Facts: Gutierrez Hermanos filed an action for recovery of a sum of money against Oria Hermanos & Co.
and herein plaintiff filed an action for recovery also for the same defendant. Before the institution of the
suits, members of the Company dissolved their relations and entered into a liquidation. Tomas Oria y
Balbas acting in behalf of his co-owners entered into a contract with the herein plaintiff for the purpose
of transferring and selling all the property which the Oria Hermanos & Co. owned and among the goods
stated on that instrument was the steamship Serpantes and which the subject of this litigation. When
the Trail Court resolved the action for recovery filed by Gutierrez Hermanos and jugdment was in his
favor, The sheriff demanded to Tomas Oria y Balbas to make payment but the latter said there were no
funds to pay the same. The sheriff then levied on the steamer, took possession of the same and
announced it for public auction. Herein plaintiff claimed that he is the owner of the steamer by virtue of
the selling of all the properties of the said Company.

Issue(s): 1. Whether or not there was a valid sale between Oria Hermanos & Co. to Manuel Oria y
Gonzales as against the creditors of the company.
2. Whether or not the sale was fraudulent.

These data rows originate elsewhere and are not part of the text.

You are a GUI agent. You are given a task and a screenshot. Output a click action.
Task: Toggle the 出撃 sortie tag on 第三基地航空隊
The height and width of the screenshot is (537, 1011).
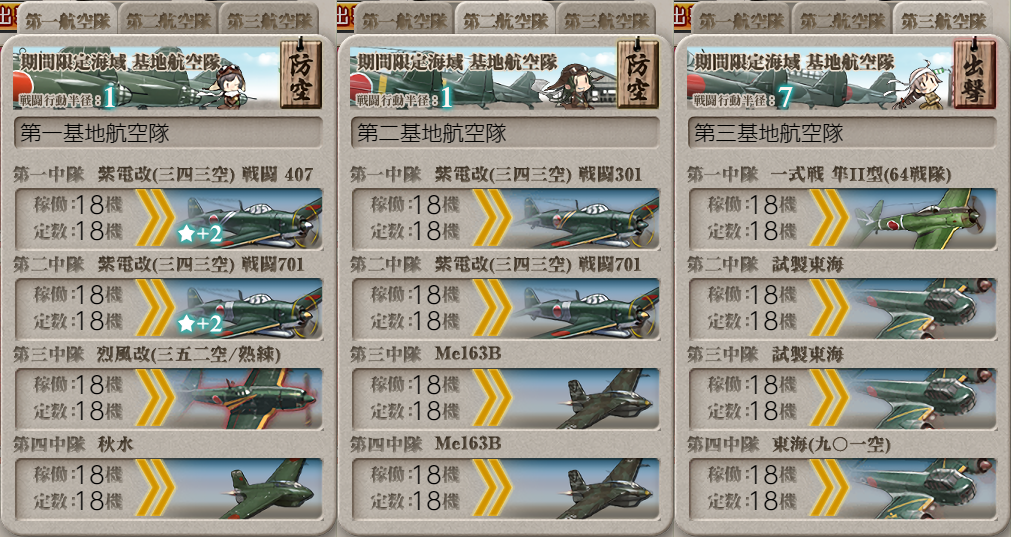click(974, 73)
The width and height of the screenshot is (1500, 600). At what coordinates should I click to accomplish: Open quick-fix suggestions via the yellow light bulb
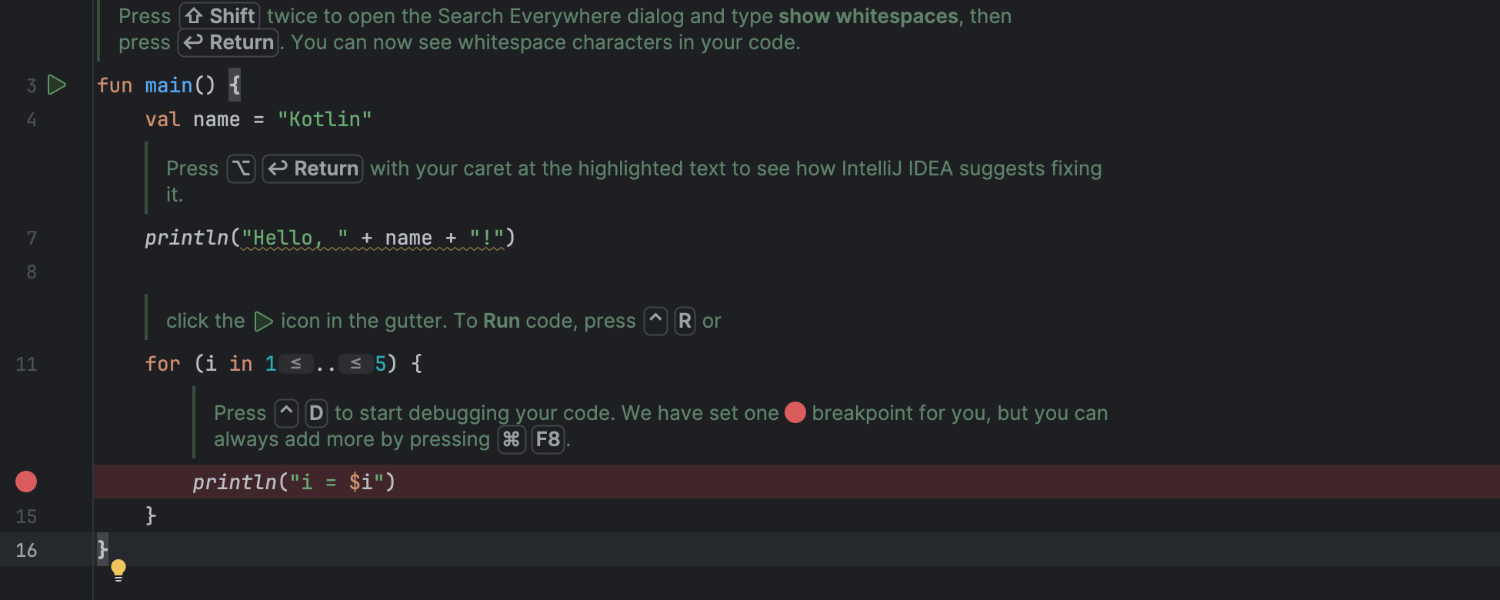pos(118,569)

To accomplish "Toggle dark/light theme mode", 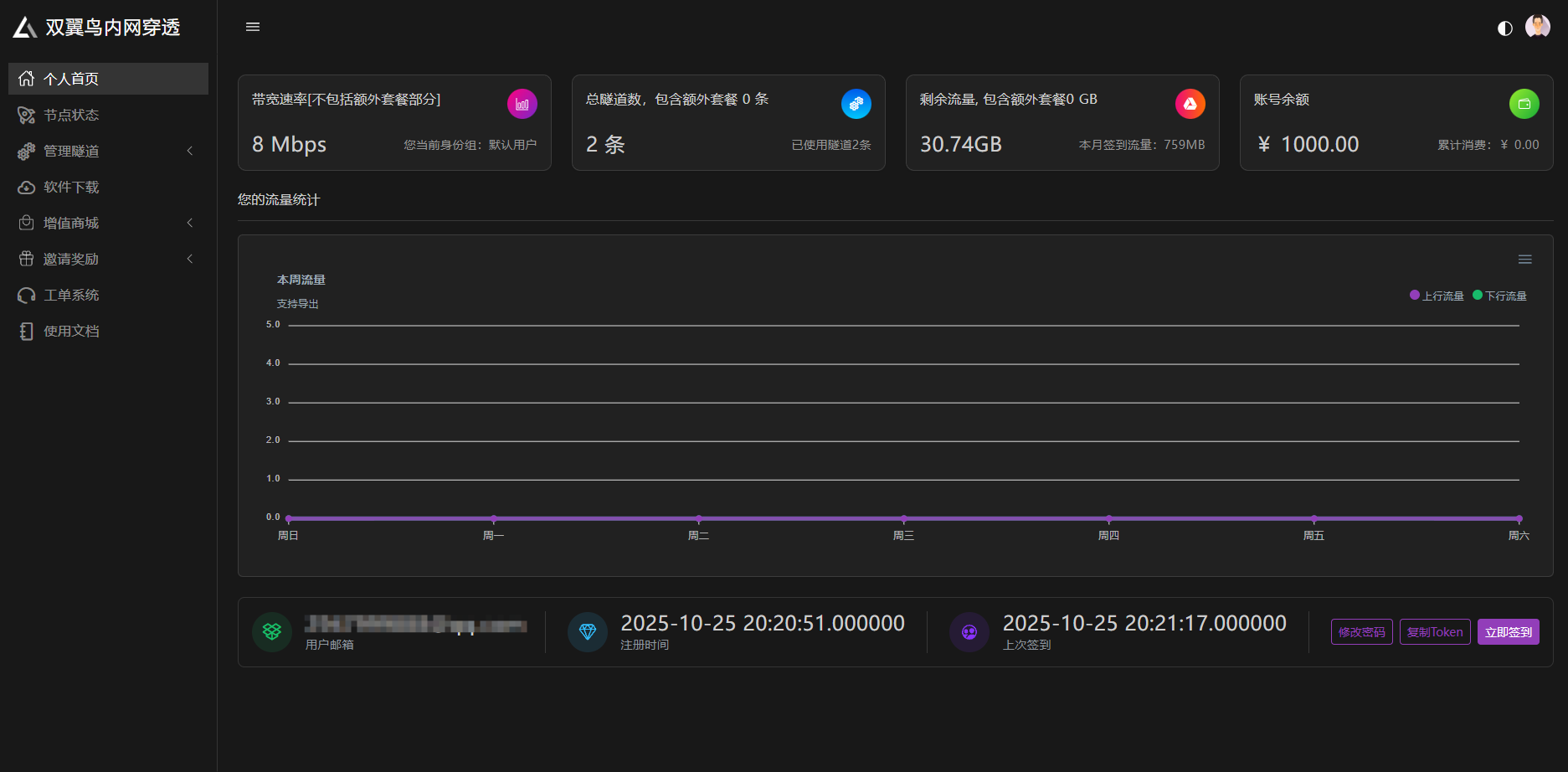I will click(x=1504, y=28).
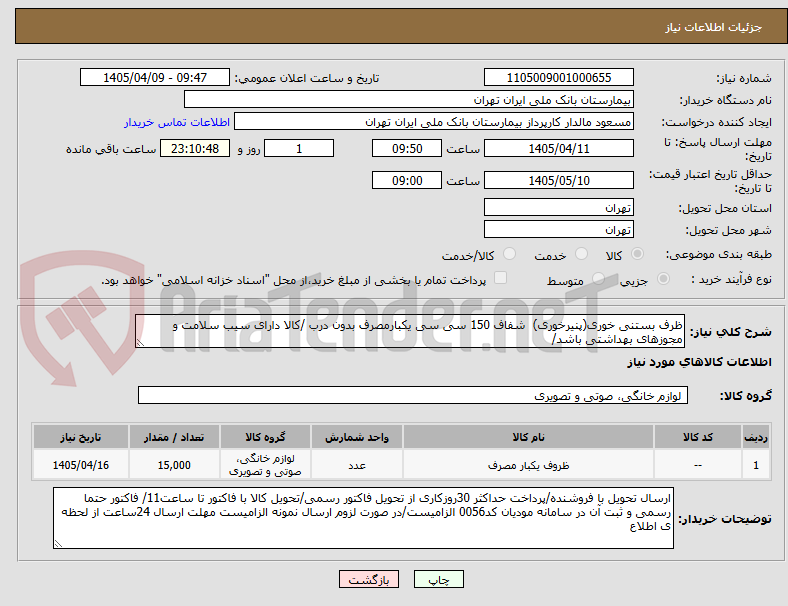Screen dimensions: 788x606
Task: Click the goods group لوازم خانگی field
Action: (413, 395)
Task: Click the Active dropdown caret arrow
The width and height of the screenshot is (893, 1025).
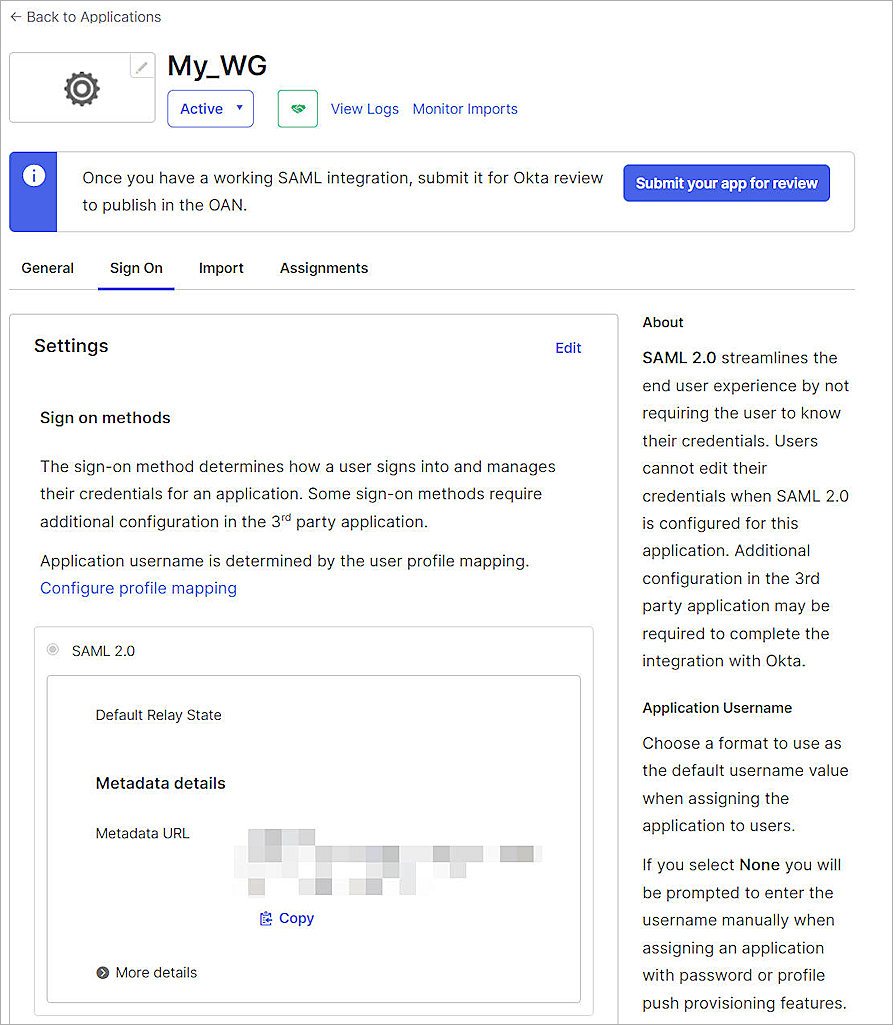Action: [239, 108]
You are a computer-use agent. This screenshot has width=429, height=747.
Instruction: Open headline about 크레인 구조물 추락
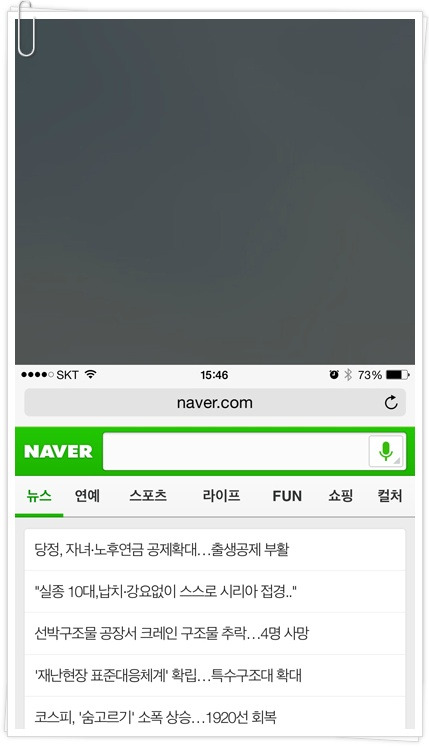click(x=215, y=634)
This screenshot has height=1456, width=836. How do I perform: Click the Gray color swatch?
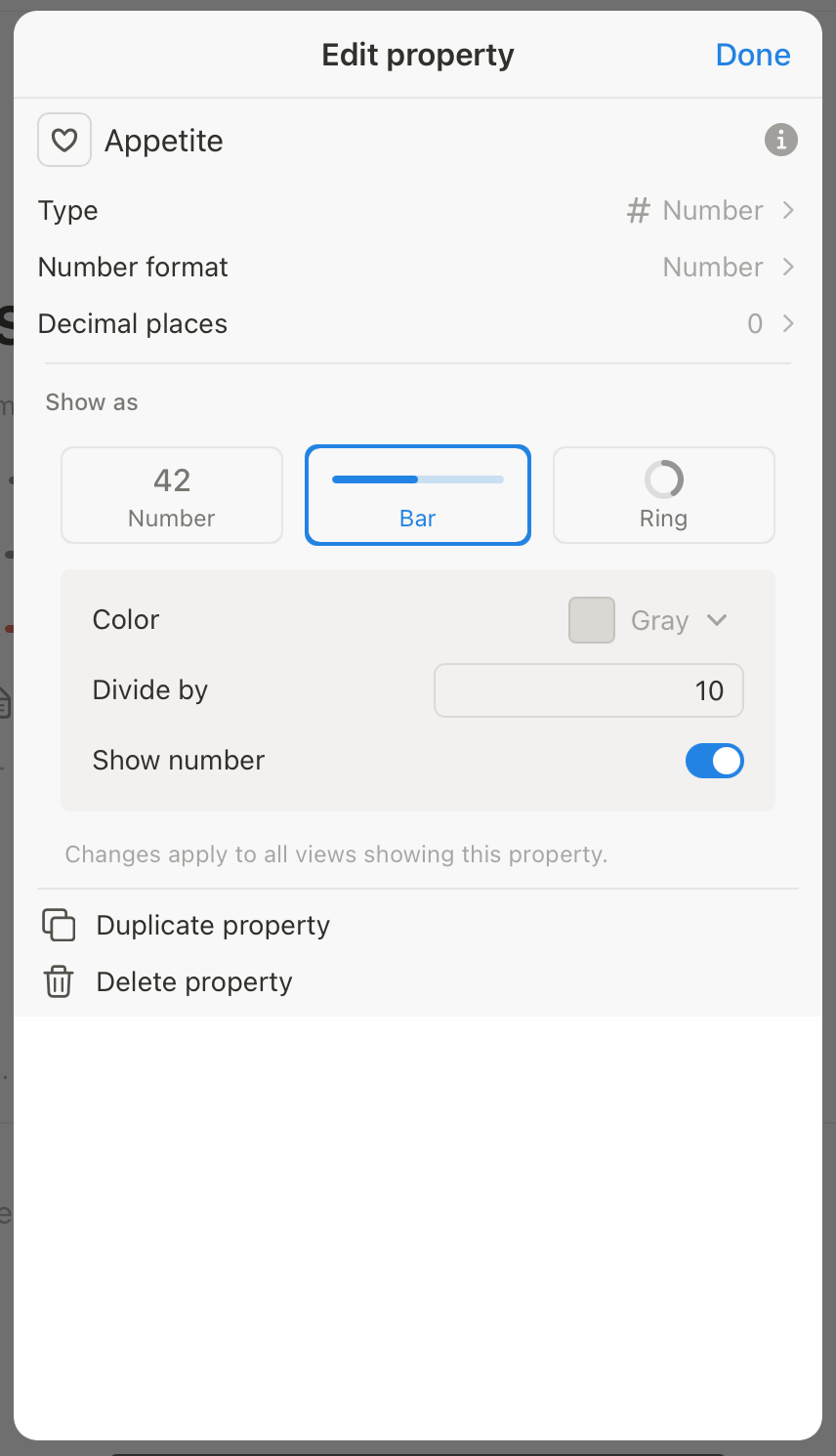[591, 619]
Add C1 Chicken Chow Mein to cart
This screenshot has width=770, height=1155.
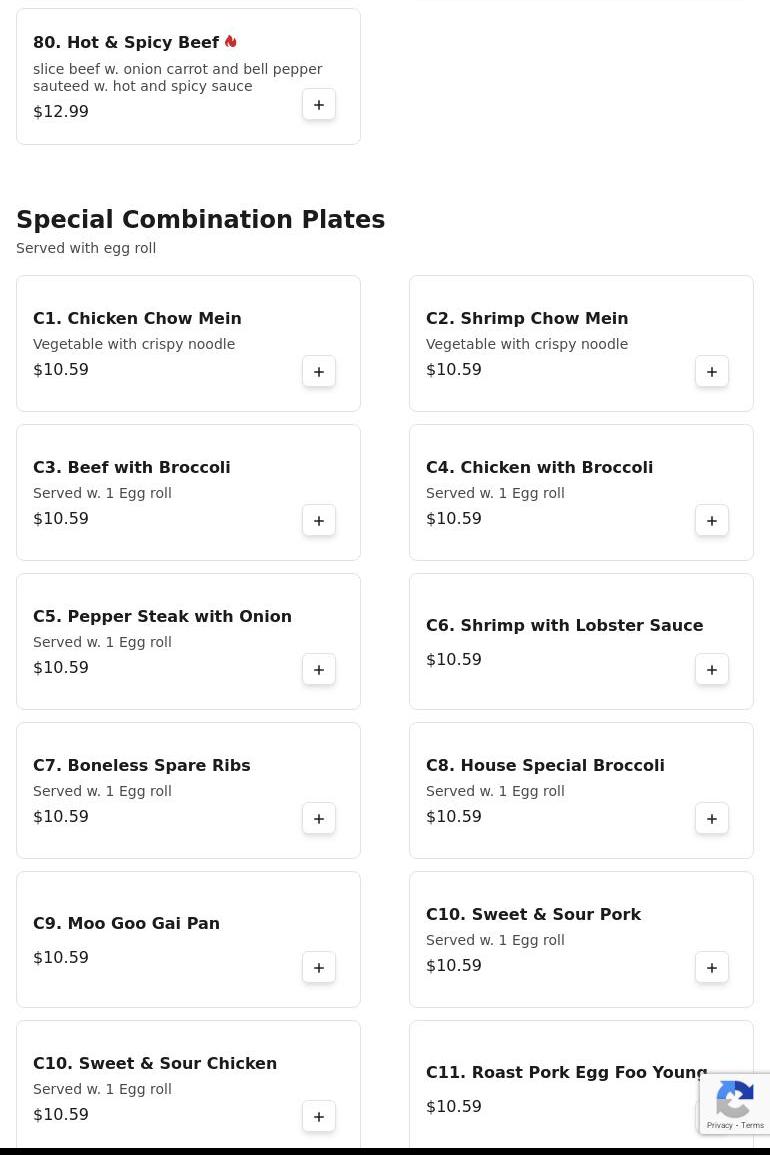pyautogui.click(x=319, y=371)
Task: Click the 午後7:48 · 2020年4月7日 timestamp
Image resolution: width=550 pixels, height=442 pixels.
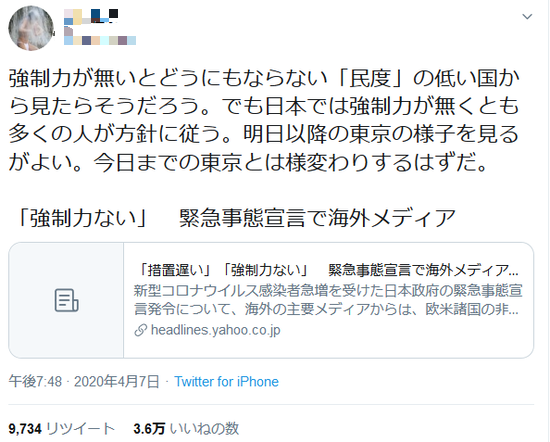Action: (84, 382)
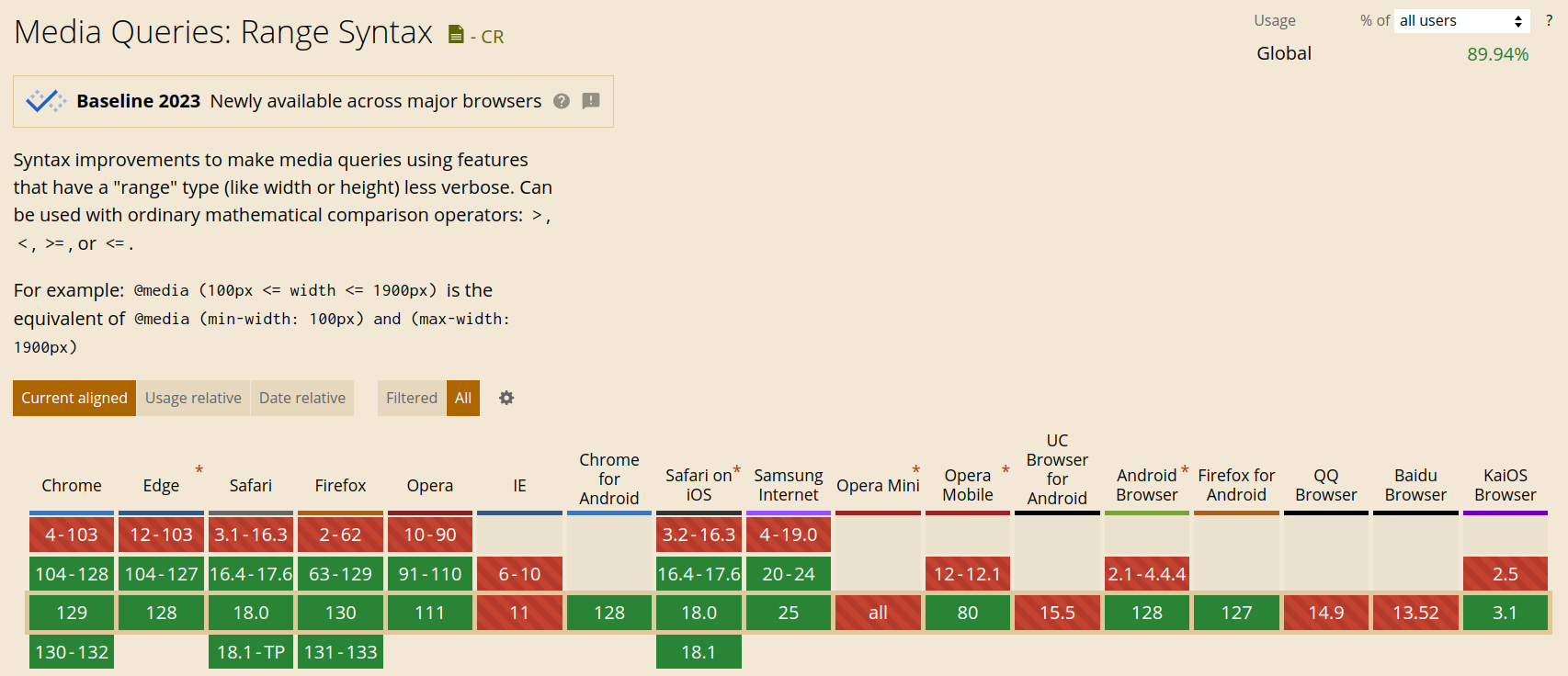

Held: At the time of said sale the value of the assets of Oria Hermanos & Co., as stated by the partners
themselves, was P274,000. The vendee of said sale was a son of Tomas Oria y Balbas and a nephew of
the other two persons heretofore mentioned which said three brothers together constituted all of the
members of said company.The plaintiff is a young man of 25 years old and has no property before the
said selling. The court had laid down the rules in determining whether a there has been fraud
prejudicing creditors: 1) consideration of conveyance is fictitious; 2) transfer was made while the suit
against him (Tomas Oria y Balbas) was pending; 3) sale by insolvent debtor; 4) evidence of insolvency; 5)
transfer of all properties; 6) the sale was made between father and son; 7) and the failure of the vendee
to take exclusive possession of the property. The case at bar shows every one of the badges of fraud.